Here’s my thinking: Black red Berserkers, built around tribal effects, including Patriarch’s Bidding. You don’t mind if your bidding gets a bunch of other people’s stuff back: You want that stuff back, you want it on the floor so you can get them to crash into one another again!

BG: Old Stickfingers

Okay, that’s three decks that aren’t just ‘more stuff Talen already was going to play,’ right?

Well, here’s Old Stickfingers.

Old Stickfingers is a card that, for, say, four mana, loads two creatures into your yard, and just creatures. Since Stickfingers leaves spells alone, it’s not a source of flashback or jumpstart spells, it’s just a way to get just creatures into your bin. That’s okay though, because there are some creatures that can do stuff from inside your graveyard.

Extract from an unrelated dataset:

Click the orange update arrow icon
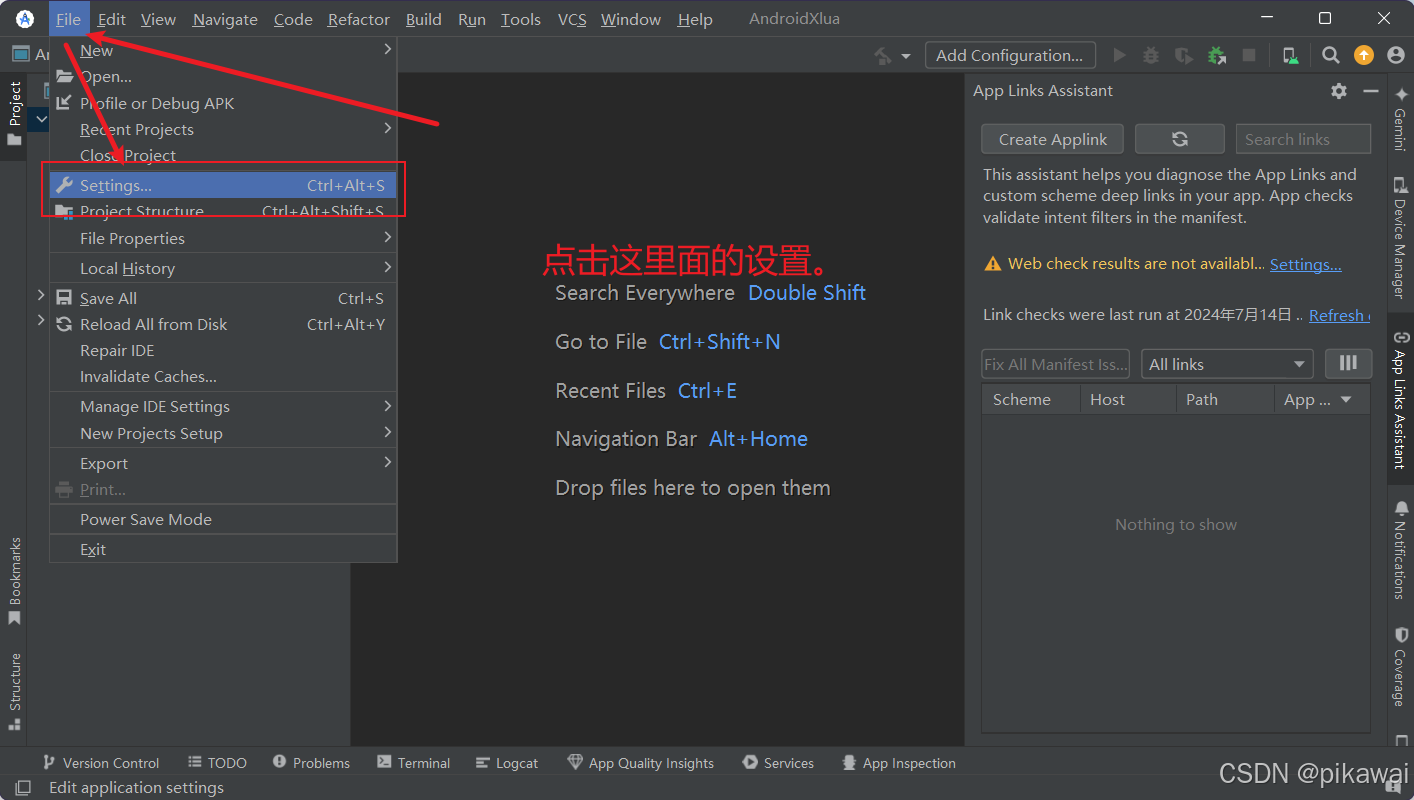Image resolution: width=1414 pixels, height=800 pixels. (1364, 55)
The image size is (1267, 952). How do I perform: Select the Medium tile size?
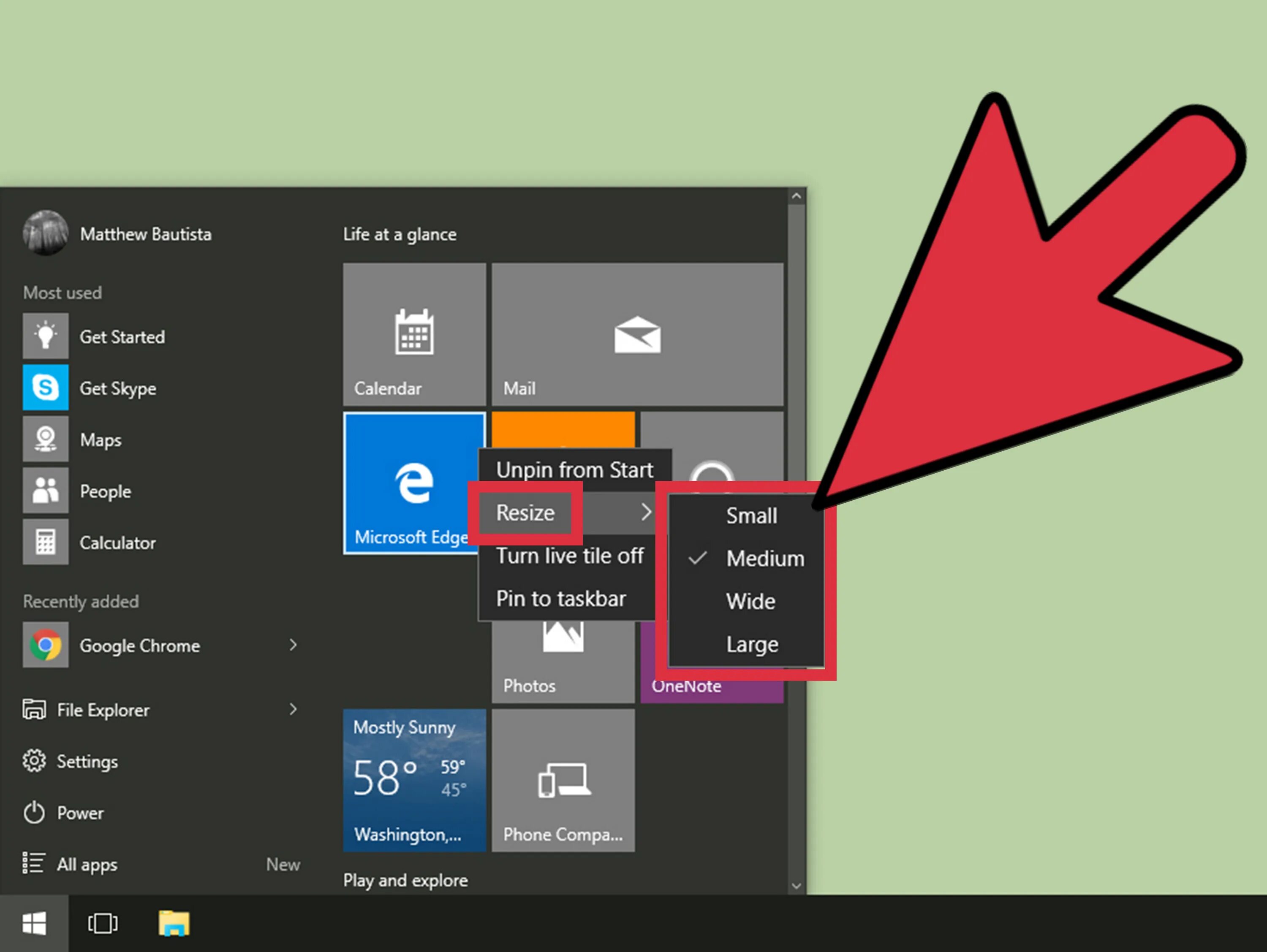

Any given creature from your bin, if it has more than 1 power, is better on the board than supporting Old Stickfingers. Stickfingers is a kind of hydra as a commander, and it can ‘draw’ you like, X cards while it’s doing it, especially if you build with cards like Skyclave Shade, Ghastly Remains, Genesis, Loathsome Troll, Gigapede, Brawn – that kinda stuff can be part of an engine. Genesis is obviously the best one!

This can be hard to deal with in terms of gumming up the ground though. Like, cheap cards like Bloodsoaked Champion and Dread Wanderer, they can jump from your graveyard to the battlefield, but they don’t gum up the ground well. I like Hormagaunt Horde in this space a lot, too!

Wrapup

Hm.

Anything else?

No, I guess not. Mask up and stay safe at your Magic: The Gathering halloween parties!